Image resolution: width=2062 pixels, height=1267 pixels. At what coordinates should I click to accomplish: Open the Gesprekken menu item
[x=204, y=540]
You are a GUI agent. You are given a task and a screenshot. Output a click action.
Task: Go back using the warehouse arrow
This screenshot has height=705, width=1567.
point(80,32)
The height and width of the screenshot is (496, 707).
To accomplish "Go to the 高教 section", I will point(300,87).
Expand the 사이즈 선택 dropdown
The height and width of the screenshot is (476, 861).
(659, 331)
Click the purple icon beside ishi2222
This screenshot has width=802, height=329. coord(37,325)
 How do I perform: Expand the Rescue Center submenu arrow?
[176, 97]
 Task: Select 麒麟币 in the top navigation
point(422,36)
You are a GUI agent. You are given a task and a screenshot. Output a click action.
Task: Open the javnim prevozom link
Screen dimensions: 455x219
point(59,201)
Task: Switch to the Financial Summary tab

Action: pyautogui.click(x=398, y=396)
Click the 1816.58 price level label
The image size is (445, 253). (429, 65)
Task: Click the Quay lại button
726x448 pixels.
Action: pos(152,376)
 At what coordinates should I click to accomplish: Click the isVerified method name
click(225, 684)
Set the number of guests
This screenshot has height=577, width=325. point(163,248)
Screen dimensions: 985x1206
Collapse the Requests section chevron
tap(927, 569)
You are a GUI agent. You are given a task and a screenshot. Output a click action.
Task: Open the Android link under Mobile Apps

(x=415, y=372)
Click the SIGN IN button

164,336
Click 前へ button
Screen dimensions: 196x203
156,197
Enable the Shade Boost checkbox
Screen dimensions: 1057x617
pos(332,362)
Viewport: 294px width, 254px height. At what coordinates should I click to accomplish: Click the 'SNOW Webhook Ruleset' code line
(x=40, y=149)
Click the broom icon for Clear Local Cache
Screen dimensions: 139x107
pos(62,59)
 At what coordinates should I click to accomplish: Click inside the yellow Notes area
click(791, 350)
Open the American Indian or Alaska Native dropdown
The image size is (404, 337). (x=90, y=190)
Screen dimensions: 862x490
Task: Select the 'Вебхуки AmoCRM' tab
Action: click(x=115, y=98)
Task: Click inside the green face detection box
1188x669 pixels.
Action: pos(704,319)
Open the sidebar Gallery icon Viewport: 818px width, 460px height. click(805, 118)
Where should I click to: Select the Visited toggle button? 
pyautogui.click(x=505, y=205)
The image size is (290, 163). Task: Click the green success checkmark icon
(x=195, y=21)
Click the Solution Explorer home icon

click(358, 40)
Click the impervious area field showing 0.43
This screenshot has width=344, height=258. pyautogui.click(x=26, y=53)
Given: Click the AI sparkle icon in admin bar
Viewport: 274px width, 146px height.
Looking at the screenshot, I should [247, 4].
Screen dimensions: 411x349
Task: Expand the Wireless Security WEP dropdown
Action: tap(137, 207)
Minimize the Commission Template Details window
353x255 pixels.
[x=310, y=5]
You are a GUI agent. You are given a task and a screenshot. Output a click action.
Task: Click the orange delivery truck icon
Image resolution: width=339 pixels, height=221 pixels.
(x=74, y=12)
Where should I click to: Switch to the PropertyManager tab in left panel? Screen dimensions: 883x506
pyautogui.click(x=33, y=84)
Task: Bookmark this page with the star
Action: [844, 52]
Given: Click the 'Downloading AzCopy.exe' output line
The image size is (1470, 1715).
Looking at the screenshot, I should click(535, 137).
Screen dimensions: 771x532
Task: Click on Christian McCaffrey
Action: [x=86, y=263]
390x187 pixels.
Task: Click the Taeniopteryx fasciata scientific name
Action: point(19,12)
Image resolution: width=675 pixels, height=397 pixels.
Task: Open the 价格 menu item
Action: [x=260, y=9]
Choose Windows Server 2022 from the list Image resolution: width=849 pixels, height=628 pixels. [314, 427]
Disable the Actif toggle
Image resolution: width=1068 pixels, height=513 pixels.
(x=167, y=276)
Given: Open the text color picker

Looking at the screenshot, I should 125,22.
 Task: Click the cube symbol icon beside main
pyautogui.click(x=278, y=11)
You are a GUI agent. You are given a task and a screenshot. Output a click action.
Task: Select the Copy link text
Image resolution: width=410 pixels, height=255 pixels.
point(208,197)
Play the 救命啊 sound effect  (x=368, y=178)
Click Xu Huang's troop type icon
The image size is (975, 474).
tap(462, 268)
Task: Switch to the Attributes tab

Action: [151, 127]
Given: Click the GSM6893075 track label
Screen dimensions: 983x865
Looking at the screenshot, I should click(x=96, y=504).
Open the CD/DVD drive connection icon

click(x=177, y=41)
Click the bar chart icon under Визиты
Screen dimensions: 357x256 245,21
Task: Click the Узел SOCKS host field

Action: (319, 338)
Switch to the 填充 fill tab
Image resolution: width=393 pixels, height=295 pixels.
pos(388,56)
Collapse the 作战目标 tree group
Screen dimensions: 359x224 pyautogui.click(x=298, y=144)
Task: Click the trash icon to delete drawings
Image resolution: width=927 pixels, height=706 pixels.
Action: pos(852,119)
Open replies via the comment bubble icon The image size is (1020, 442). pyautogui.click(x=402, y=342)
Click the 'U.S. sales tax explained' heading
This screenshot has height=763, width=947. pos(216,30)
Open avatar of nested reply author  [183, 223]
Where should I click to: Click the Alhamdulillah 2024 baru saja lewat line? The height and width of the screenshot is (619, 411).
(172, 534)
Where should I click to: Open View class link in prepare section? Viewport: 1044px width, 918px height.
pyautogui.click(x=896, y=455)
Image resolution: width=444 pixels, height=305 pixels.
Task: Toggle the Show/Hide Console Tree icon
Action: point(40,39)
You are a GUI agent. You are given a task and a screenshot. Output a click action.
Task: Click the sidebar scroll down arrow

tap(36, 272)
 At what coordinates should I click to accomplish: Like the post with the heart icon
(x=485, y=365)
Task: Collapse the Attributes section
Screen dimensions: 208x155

▬▬▬

Exercise description: Reproduce verbatim only the segment of the listing bounded by the line containing "Image resolution: width=339" and the line containing "Disable the Actif toggle", with both boundary lines included.

Written answer:
Image resolution: width=339 pixels, height=221 pixels.
(x=74, y=12)
Where should I click to: Switch to the PropertyManager tab in left panel? Screen dimensions: 883x506
pyautogui.click(x=33, y=84)
Task: Bookmark this page with the star
Action: [844, 52]
Given: Click the 'Downloading AzCopy.exe' output line
The image size is (1470, 1715).
Looking at the screenshot, I should click(535, 137).
Screen dimensions: 771x532
Task: Click on Christian McCaffrey
Action: [x=86, y=263]
390x187 pixels.
Task: Click the Taeniopteryx fasciata scientific name
Action: point(19,12)
Image resolution: width=675 pixels, height=397 pixels.
Task: Open the 价格 menu item
Action: [x=260, y=9]
Choose Windows Server 2022 from the list Image resolution: width=849 pixels, height=628 pixels. [314, 427]
Disable the Actif toggle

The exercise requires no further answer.